If you are looking for a lunchtime fringe, Kevin Courtney from the NEU is speaking at the international fringe. Kevin and I are just back from a visit to Colombia, we were part of the observer group in terms of the elections there. And again every time we met with people who were on the wrong end of the injustice in that country, they thanked us for paying attention and making sure that their government knew that the world was watching. So it's really really important. And I hope that going forward in my new Presedential role, I hope to continue close collaboration with Andrea in continuing that international solidarity work.
So let me, if I may, colleagues – conclude with a few short personal reflections.
I’ll try to do so without becoming too emotional – Tricia and I recently became grandparents and I swear its affected my hormones.
It’s been a great privilege to be General Secretary of the EIS for the last ten year. I have been a trade unionist activist all of my working life and for the past 10 years I have been paid for doing what I used to do in almost all of my spare time.
So – it’s been a blast, colleagues – thank you for the opportunity.
I believe the Institute is in rude health – when I took over, our membership had dipped but we reversed that and we now stand at over 61,000 members and we have the highest rep density we have ever had.
And I mention the Rep density because, school rep is where I began my EIS journey - it is critical to our interaction with members with the union. School rep is the person who is the lynchpin in terms of that interaction and we need to acknowledge the debt we owe for the altruistic service we receive from our reps and ensure that they are being supported in every way they can be.
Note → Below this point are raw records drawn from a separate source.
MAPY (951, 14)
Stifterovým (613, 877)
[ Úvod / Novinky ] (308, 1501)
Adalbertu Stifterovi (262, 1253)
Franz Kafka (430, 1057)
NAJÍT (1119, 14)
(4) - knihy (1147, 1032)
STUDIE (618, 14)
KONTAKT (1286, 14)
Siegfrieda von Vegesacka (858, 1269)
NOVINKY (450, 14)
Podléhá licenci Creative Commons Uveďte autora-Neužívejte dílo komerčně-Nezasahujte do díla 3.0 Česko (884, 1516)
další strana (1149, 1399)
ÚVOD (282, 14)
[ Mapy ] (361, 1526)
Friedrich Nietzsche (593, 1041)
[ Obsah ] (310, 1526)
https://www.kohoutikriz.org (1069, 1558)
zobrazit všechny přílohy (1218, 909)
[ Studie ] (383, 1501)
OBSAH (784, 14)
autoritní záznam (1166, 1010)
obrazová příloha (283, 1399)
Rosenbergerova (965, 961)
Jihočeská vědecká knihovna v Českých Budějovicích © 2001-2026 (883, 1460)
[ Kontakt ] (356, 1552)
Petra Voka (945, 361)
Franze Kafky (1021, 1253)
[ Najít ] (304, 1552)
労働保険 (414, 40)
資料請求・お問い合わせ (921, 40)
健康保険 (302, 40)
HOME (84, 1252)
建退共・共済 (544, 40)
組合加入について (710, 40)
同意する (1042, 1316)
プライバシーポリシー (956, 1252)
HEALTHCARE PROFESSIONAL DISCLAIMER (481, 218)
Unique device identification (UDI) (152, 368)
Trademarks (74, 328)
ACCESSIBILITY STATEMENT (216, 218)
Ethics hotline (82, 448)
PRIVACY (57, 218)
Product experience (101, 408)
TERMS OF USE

I hope to have another occasion to speak in more detail with staff, but I also want to publicly thank all of the EIS staff who service this great institution; they are committed and professional in all of their endeavours and also a great source of comradeship and friendship.
I’d like to thank my wife Tricia who has just retired herself after 41 ½ years in the NHS. Tricia doesn’t come to too many EIS events because she says I am always wandering away talking to people. I think she’s only here to make sure I actually go, so that she can book that holiday that we've been talking about.
I’d like to offer my congratulations to Andrea – she will be a brilliant General Secretary and I look forward to seeing how she takes the union forward (with a lot less grumpiness I suspect than the current fella!).
I was asked to provide a General Secretary comment for the latest edition of our student bulletin. I congratulated the students on completing their courses and welcomed them to the profession. I made the point that as teachers they would touch upon, for the better, the lives of thousands and thousands of young people.
They will. As all of you have.
Teaching is a noble profession, and we should all be proud of our career choice.
Despite the challenges that are being enunciated from the rostrum, I would make the same choice again. I have enjoyed being General Secretary, honestly I haven't enjoyed it as much as I enjoyed being a teacher. I actually love teaching. I'm still GTCS registered, so if anyone is looking for a supply English teacher you can give me a call.
Finally, colleagues, I am really pleased to be stepping aside at an in-person AGM.
The convocation of the EIS is what makes the life of an activist so rewarding. I hope you enjoy and experience that as you go forward.
Thank you for all your support over the past decade, colleagues.